STUDY MATERIAL
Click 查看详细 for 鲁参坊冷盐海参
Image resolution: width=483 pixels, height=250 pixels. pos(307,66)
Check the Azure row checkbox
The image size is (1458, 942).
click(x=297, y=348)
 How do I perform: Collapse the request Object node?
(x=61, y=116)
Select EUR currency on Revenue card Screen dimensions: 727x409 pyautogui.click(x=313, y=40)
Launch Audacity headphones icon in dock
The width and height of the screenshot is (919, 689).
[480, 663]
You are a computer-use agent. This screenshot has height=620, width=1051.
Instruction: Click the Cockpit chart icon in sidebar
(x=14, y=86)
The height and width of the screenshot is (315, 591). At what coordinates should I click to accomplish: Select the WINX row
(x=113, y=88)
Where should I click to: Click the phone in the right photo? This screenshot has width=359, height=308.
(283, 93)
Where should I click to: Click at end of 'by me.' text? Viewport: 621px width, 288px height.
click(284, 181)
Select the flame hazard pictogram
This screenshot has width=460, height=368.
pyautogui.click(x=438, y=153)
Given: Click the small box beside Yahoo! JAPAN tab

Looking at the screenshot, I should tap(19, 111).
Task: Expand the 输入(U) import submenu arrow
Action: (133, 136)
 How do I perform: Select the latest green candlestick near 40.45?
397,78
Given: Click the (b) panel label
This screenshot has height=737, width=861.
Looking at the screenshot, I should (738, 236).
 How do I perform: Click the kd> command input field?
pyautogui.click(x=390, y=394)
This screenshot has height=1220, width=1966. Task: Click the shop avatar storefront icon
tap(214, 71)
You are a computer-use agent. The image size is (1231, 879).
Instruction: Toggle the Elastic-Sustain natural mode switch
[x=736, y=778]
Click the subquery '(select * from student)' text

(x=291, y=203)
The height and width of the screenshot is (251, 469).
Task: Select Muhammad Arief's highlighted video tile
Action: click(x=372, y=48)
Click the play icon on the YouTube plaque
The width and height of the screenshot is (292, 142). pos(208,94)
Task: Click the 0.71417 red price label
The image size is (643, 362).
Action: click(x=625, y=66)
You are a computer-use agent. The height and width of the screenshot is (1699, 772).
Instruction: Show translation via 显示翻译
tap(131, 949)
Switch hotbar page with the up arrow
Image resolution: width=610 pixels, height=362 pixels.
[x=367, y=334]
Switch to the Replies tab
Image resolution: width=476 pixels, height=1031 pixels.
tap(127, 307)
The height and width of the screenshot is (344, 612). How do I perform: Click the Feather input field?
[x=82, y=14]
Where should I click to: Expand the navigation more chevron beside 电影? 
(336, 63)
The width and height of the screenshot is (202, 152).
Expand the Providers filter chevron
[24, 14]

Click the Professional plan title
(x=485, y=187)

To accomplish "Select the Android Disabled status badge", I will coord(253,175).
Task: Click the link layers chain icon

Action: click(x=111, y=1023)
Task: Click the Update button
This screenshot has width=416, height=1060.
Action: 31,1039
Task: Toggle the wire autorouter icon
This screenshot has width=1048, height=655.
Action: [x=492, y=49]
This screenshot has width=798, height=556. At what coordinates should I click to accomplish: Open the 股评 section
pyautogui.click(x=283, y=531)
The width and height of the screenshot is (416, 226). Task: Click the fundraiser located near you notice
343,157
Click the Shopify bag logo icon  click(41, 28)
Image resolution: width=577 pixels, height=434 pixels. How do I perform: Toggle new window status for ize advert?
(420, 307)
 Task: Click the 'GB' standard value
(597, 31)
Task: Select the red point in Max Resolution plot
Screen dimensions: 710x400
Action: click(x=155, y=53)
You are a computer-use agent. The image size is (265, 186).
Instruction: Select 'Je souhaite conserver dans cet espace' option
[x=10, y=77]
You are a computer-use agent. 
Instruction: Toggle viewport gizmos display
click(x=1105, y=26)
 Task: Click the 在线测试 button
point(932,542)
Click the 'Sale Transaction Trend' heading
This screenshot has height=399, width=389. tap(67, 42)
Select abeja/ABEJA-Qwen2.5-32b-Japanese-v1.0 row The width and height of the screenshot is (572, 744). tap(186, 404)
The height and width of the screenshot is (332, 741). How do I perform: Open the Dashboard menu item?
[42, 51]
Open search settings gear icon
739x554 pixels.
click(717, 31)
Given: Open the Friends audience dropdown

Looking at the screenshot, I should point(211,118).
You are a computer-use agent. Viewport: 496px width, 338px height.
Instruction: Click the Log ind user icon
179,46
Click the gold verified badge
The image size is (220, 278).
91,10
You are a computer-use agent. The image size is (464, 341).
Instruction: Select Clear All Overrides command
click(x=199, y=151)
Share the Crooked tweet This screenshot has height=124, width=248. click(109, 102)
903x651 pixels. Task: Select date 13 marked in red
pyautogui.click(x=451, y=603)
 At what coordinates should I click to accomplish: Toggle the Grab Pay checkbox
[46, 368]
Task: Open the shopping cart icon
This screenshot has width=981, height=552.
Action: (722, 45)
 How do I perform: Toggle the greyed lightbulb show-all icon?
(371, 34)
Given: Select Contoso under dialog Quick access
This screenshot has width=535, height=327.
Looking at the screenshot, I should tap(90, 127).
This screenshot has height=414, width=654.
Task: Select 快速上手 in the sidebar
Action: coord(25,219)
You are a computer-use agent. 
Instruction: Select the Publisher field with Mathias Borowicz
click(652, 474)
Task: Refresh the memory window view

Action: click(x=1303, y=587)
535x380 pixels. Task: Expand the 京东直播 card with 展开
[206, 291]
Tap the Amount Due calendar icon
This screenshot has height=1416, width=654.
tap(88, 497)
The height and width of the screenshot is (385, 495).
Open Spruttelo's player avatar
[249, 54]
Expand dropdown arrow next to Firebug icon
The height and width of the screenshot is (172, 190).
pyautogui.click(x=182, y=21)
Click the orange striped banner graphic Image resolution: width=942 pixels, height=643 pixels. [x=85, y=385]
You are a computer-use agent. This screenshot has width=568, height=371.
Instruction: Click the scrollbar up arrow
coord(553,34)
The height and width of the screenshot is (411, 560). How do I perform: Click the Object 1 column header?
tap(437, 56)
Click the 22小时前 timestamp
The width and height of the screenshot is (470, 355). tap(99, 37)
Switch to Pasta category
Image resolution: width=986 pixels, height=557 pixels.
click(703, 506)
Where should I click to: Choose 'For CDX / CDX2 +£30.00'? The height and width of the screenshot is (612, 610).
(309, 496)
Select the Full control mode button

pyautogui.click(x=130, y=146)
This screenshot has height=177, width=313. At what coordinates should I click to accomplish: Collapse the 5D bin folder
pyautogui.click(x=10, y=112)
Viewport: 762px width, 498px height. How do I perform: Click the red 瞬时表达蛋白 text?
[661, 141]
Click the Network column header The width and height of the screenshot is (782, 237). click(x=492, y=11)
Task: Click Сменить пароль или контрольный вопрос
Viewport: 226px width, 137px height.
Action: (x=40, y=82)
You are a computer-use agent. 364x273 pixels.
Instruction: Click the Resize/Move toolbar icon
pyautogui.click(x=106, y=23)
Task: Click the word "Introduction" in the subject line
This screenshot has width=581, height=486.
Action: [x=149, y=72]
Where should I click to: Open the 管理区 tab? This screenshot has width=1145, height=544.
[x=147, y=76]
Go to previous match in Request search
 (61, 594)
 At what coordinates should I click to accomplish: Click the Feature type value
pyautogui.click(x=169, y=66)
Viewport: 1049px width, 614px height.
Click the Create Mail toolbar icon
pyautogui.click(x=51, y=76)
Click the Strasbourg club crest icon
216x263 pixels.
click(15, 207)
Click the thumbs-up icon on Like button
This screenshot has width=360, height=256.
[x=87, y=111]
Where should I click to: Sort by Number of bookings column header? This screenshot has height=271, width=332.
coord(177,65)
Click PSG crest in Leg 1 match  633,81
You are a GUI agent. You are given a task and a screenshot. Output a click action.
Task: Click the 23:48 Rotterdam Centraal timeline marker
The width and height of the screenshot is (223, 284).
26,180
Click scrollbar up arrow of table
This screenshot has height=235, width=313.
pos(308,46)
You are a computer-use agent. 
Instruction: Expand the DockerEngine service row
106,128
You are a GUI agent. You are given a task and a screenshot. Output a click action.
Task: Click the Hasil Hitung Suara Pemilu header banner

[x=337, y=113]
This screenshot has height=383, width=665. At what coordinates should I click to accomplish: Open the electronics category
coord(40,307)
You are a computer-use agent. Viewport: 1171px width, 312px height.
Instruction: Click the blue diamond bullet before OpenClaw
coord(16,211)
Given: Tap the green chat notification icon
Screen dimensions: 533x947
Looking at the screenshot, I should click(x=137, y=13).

TO DO
What is asked for is an exact copy of the lines above from the one containing "Viewport: 226px width, 137px height." through the one containing "Click the Strasbourg club crest icon", and only those.

RESPONSE FOR THIS EXERCISE
Viewport: 226px width, 137px height.
Action: (x=40, y=82)
You are a computer-use agent. 364x273 pixels.
Instruction: Click the Resize/Move toolbar icon
pyautogui.click(x=106, y=23)
Task: Click the word "Introduction" in the subject line
This screenshot has width=581, height=486.
Action: [x=149, y=72]
Where should I click to: Open the 管理区 tab? This screenshot has width=1145, height=544.
[x=147, y=76]
Go to previous match in Request search
 (61, 594)
 At what coordinates should I click to accomplish: Click the Feature type value
pyautogui.click(x=169, y=66)
Viewport: 1049px width, 614px height.
Click the Create Mail toolbar icon
pyautogui.click(x=51, y=76)
Click the Strasbourg club crest icon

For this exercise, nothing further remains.